When visiting the creek environment, please remember that most of our creeks receive stormwater that can carry pollutants. Due to their urban environment, most of the creeks have bacteria levels that exceed state standards and could pose a health risk to humans and pets even when the water looks inviting. Please enjoy our creeks from designated trails in our parks.
The Tumblin Creek watershed encompasses approximately 1,419 acres within the City limits and flows through south-central Gainesville to Bivens Arm Lake. The main channel of Tumblin Creek is fed by small springs originating beneath Shands at Alachua General Hospital (Shands AGH). It begins above ground near SW 4th Avenue east of NW 13th Street and continues south-southeast into a 30-acre natural forested wetland that borders Bivens Arm Lake. Bivens Arm Lake collects additional surface inflows and then flows southwest under US 441 through a marshy cove where it is joined by the East Tumblin Creek channel.
The entire basin, except for the Bivens Arm floodplain, has been developed. In many cases, the development stops only inches from the creek channel.
The headwaters are channelized through underground concrete culverts until the stream emerges from a culvert near SW 3rd Avenue. At the end of SW 7th Terrace, a culvert provides a second source of water to Tumblin Creek.
Did you know?
Creek culverts are tubes positioned in a crossing to allow water to pass through without damaging the roadway.
Plan A Visit
Tumblin Creek can be viewed and enjoyed at the City of Gainesville’s Tumblin Creek Park on SW 6th St and the Bivens Arm Nature Park on S. Main St. which is also in the watershed.
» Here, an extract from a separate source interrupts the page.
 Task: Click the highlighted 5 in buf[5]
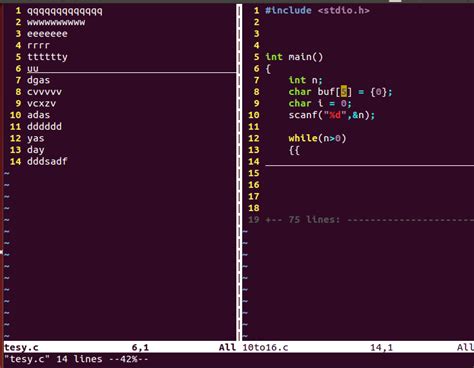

For directions and up-to-date park hours, please visit this Parks, Recreation & Cultural Affairs page: http://cityofgainesville.org/parksrecreationculturalaffairs/naturalresourcesandprograms/natureparks.aspx
Human disturbance, runoff pollution, lack of good riparian zones, and high storm flows have negatively impacted the macroinvertebrate populations in Tumblin Creek. Biological surveys conducted in 2000 and 2009 classified Tumblin Creek as ‘impaired.’ However, there was improvement in the types and abundance of macroinvertebrates that were present in 2009 including the disappearance of an invasive snail previously found in high abundance in Tumblin Creek. By 2013, biological surveys of the creek indicate a healthy population of benthic invertebrated with ample habitat. However, different sampling methods were employed, so it can't be determined whether this is a good comparison to the 2009 study. For more information on water quality, download the Tumblin Creek Fact Sheet here. Additionally, Water quality monitoring information and gage data are available for Tumblin Creek. To access this data, please visit here and access the monitoring stations and data by clicking on the station on the interactive map.
• The land use of the Tumblin Creek watershed is 25% residential, 21% institutional, 19% transportation and 7% commercial.
• Local citizens report that there used to be a public spring/swimming hole where Tumblin Creek now starts. From reports, we think the swimming hole was in the center of what is now Innovation Square!
• The terminus of Tumblin Creek is Bivens Arm Lake.
Birds such as the red-bellied and red-headed woodpeckers, barred owls, and red-tailed hawks have been seen on numerous occasions near the Tumblin Creek Park, while belted kingfishers travel the nearby stream channel between Depot and SW 16th avenues.